Кутузов шел медленно и вяло мимо тысячей глаз, которые выкатывались из своих орбит, следя за начальником. Поровнявшись с 3 й ротой, он вдруг остановился. Свита, не предвидя этой остановки, невольно надвинулась на него.
– А, Тимохин! – сказал главнокомандующий, узнавая капитана с красным носом, пострадавшего за синюю шинель.
Казалось, нельзя было вытягиваться больше того, как вытягивался Тимохин, в то время как полковой командир делал ему замечание. Но в эту минуту обращения к нему главнокомандующего капитан вытянулся так, что, казалось, посмотри на него главнокомандующий еще несколько времени, капитан не выдержал бы; и потому Кутузов, видимо поняв его положение и желая, напротив, всякого добра капитану, поспешно отвернулся.
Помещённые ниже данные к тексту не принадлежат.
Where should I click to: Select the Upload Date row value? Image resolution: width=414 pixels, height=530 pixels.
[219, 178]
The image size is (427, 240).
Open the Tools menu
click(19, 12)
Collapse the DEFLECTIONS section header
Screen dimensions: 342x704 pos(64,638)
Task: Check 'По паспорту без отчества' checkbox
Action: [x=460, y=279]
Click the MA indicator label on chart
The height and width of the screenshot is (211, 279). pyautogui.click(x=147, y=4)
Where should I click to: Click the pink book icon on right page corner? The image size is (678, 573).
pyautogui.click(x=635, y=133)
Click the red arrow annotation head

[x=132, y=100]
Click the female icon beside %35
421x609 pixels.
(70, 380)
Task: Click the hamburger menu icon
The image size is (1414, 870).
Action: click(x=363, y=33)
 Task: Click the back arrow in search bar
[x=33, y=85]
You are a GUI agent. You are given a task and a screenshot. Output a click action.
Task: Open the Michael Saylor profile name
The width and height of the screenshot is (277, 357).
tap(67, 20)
По пухлому, изуродованному раной лицу Кутузова пробежала чуть заметная улыбка.
– Еще измайловский товарищ, – сказал он. – Храбрый офицер! Ты доволен им? – спросил Кутузов у полкового командира.
И полковой командир, отражаясь, как в зеркале, невидимо для себя, в гусарском офицере, вздрогнул, подошел вперед и отвечал:
– Очень доволен, ваше высокопревосходительство.
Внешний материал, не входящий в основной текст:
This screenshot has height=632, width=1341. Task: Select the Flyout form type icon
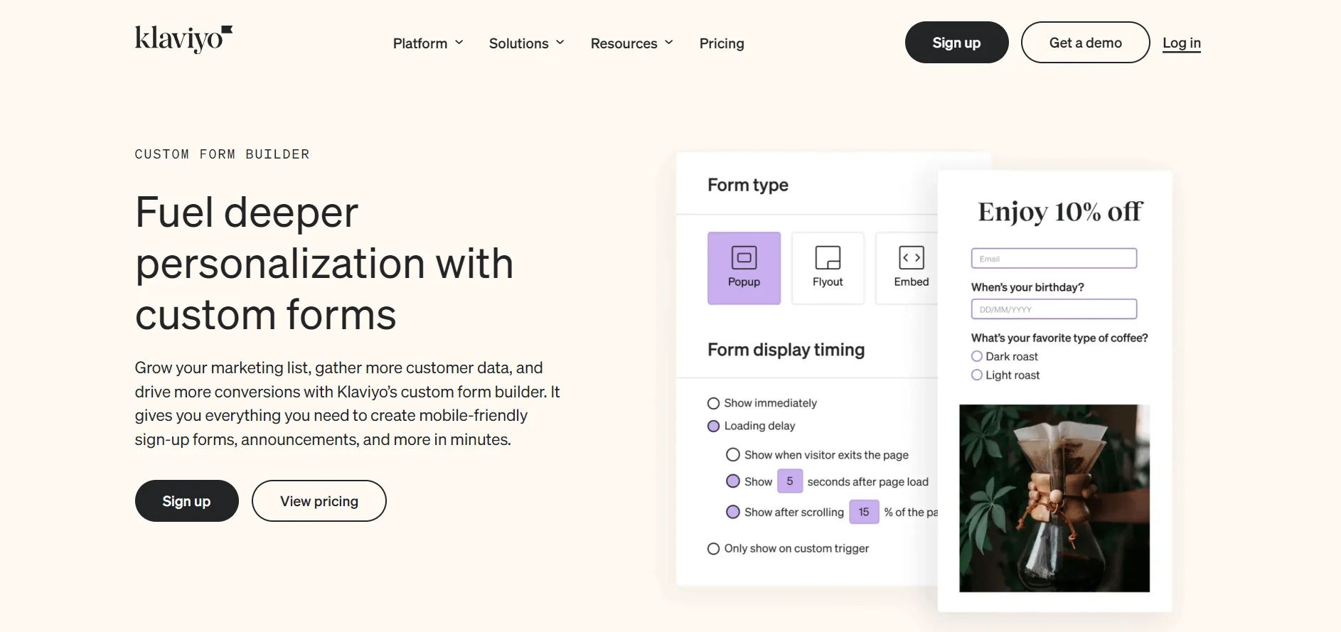[827, 267]
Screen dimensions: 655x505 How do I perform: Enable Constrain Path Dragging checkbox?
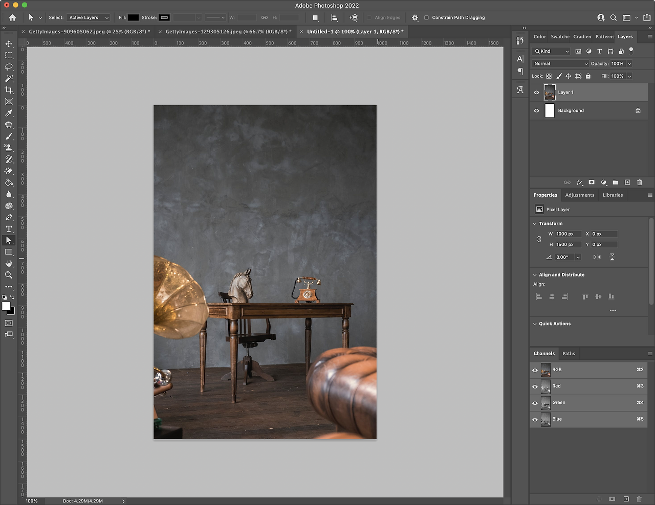[426, 17]
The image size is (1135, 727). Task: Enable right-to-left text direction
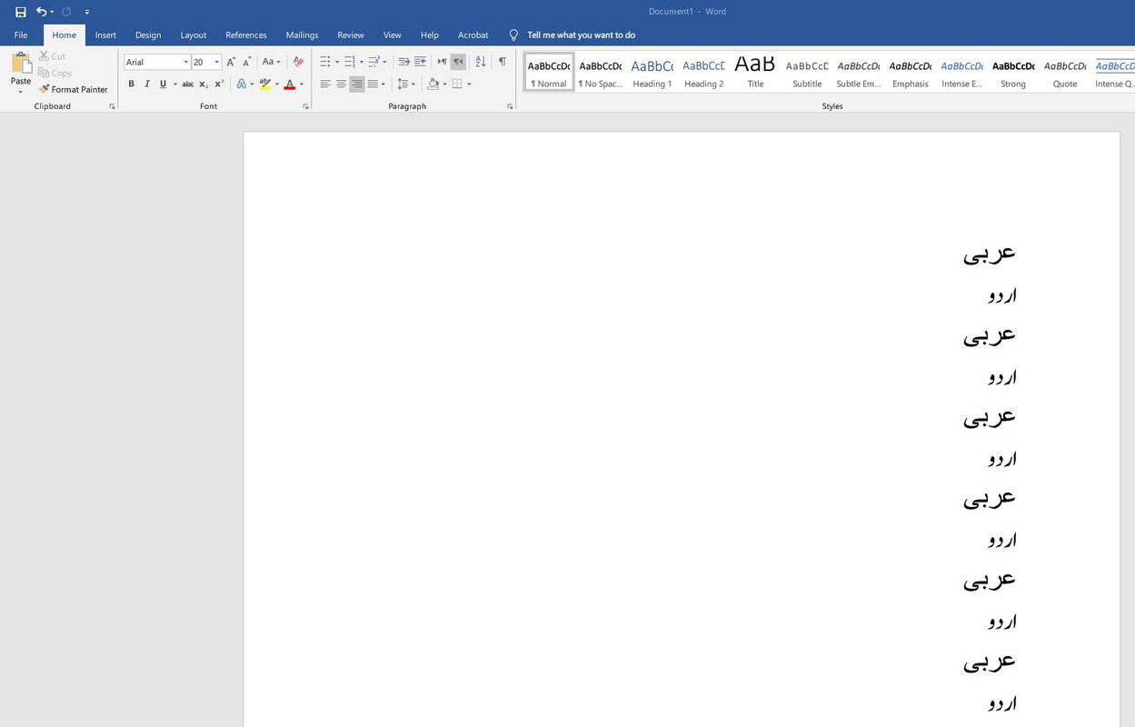(458, 62)
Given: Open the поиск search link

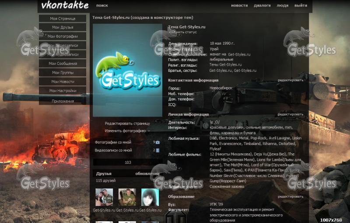Looking at the screenshot, I should click(x=102, y=6).
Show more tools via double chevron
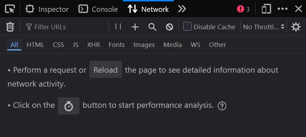Screen dimensions: 306x137 coord(182,9)
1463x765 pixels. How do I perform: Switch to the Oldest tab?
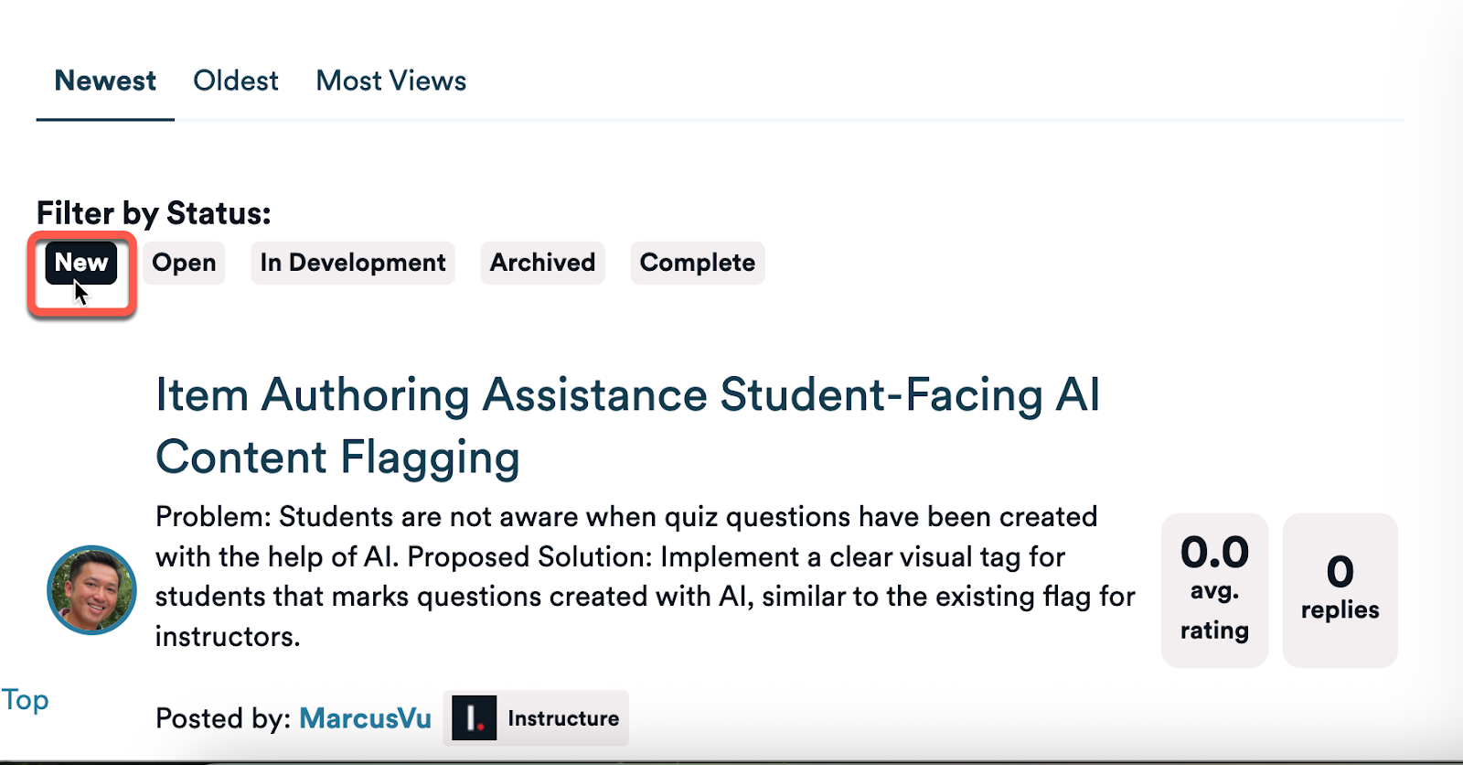tap(235, 81)
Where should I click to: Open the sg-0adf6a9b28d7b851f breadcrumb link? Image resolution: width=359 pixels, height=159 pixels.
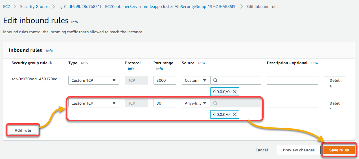click(x=148, y=6)
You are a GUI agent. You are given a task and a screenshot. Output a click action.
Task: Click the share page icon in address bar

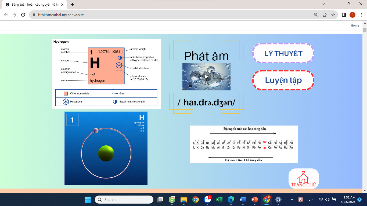coord(325,15)
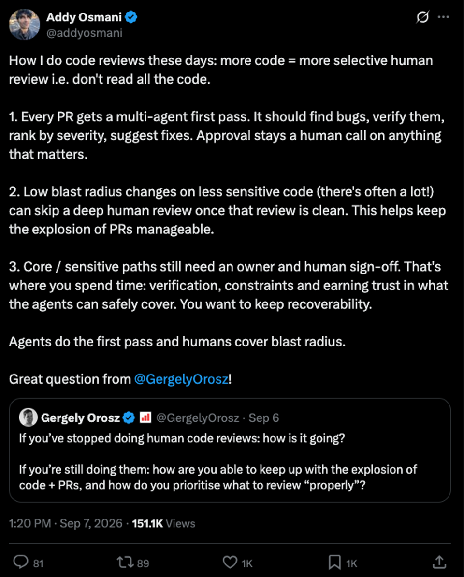
Task: Open the @addyosmani handle
Action: (84, 33)
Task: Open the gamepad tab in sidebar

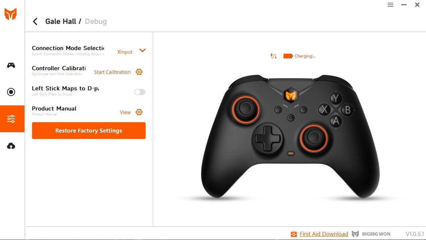Action: pos(11,65)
– Мы все не без слабостей, – сказал Кутузов, улыбаясь и отходя от него. – У него была приверженность к Бахусу.
Полковой командир испугался, не виноват ли он в этом, и ничего не ответил. Офицер в эту минуту заметил лицо капитана с красным носом и подтянутым животом и так похоже передразнил его лицо и позу, что Несвицкий не мог удержать смеха.
Кутузов обернулся. Видно было, что офицер мог управлять своим лицом, как хотел: в ту минуту, как Кутузов обернулся, офицер успел сделать гримасу, а вслед за тем принять самое серьезное, почтительное и невинное выражение.